Keep in mind that investors usually demand a higher rate of interest for locking up their money longer.

The first Treasury that people buy when risk increases is the 10-year Treasury, says Campbell Harvey, a professor of finance at Duke University.

“What is a safer investment than (the) 10-year Treasury? … When people start buying it, the price goes up, the yield goes down,” Harvey says. “So it’s just a great indicator in terms of kind of the perception of risk.”

Harvey says the recent inversion is a lead indicator of a potential recession.

It’s important to note that the media – and others – follow the spread between the 2-year Treasury and the 10-year Treasury, which have flattened to a spread of around 10 basis points, but haven’t inverted.

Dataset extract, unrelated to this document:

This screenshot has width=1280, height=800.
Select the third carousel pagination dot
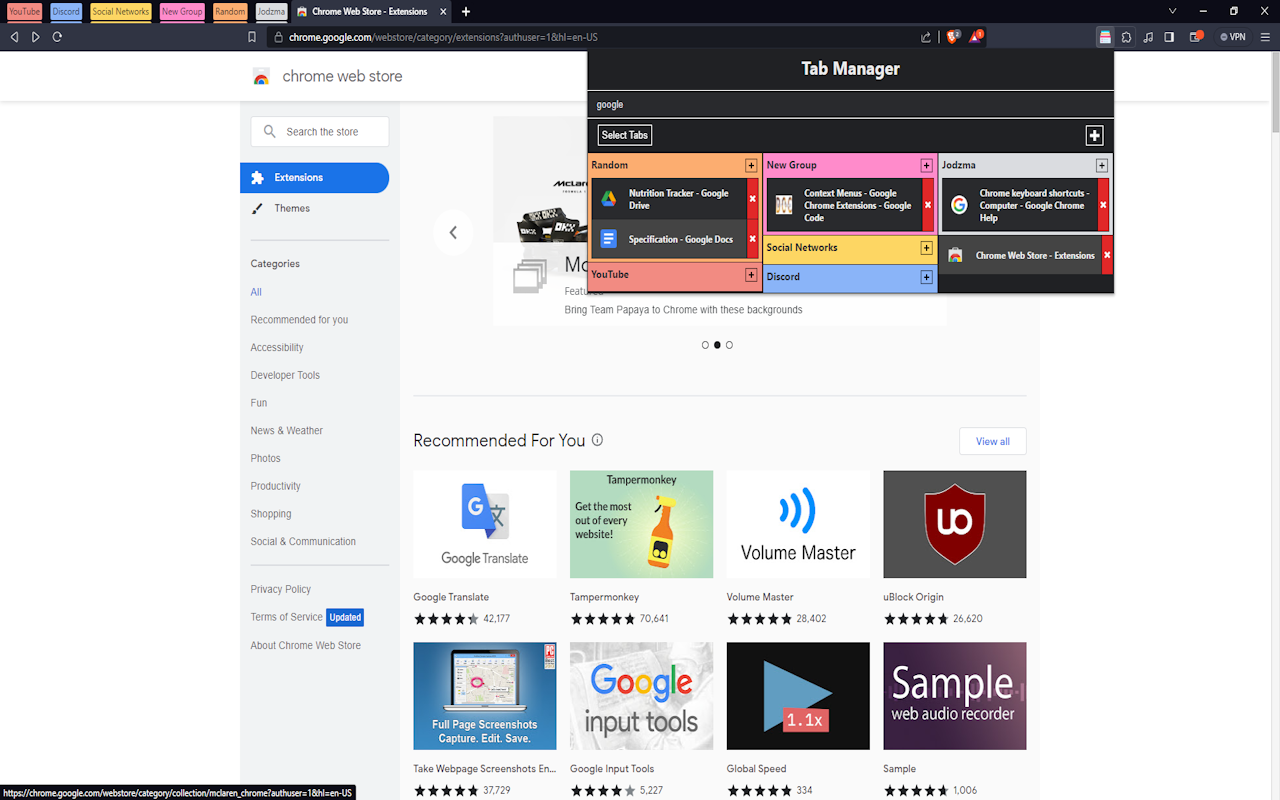[x=729, y=344]
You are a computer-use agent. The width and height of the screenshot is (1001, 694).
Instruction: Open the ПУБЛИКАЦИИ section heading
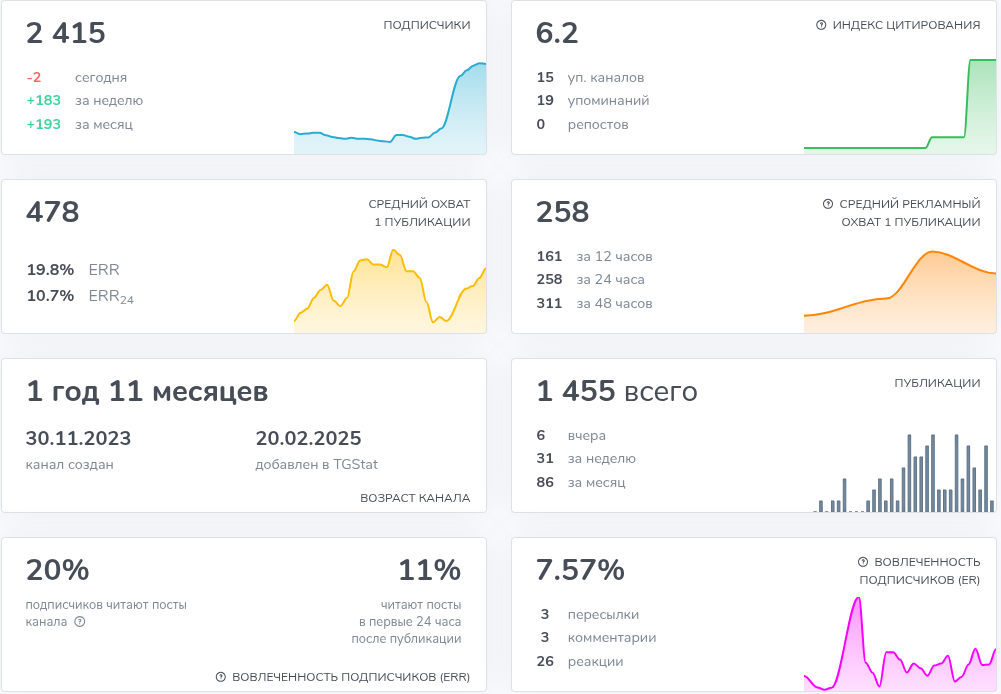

Why the 90-day Treasury may be a key Treasury to monitor

Harvey says he wrote his 1986 doctoral dissertation at the University of Chicago about the yield curve, focusing on the comparison between the spread between the five-year note and the 90-day Treasury bill. The latter length is key, because it equals the time in a quarter.

“So, there’s always a lead time. The lead time is empirically anywhere from three quarters to six quarters,” Harvey says.

When the 90-day Treasury bill and the 5-year Treasury inverted, the clock started. If it continues for a full quarter, Harvey says that would forecast a recession beginning in 2020.

But Harvey says that the yield curve inversion isn’t the only item on his watch list. According to U.S. Department of the Treasury data, there was a five basis point spread between the 3-month Treasury bill and the 10-year Treasury yesterday.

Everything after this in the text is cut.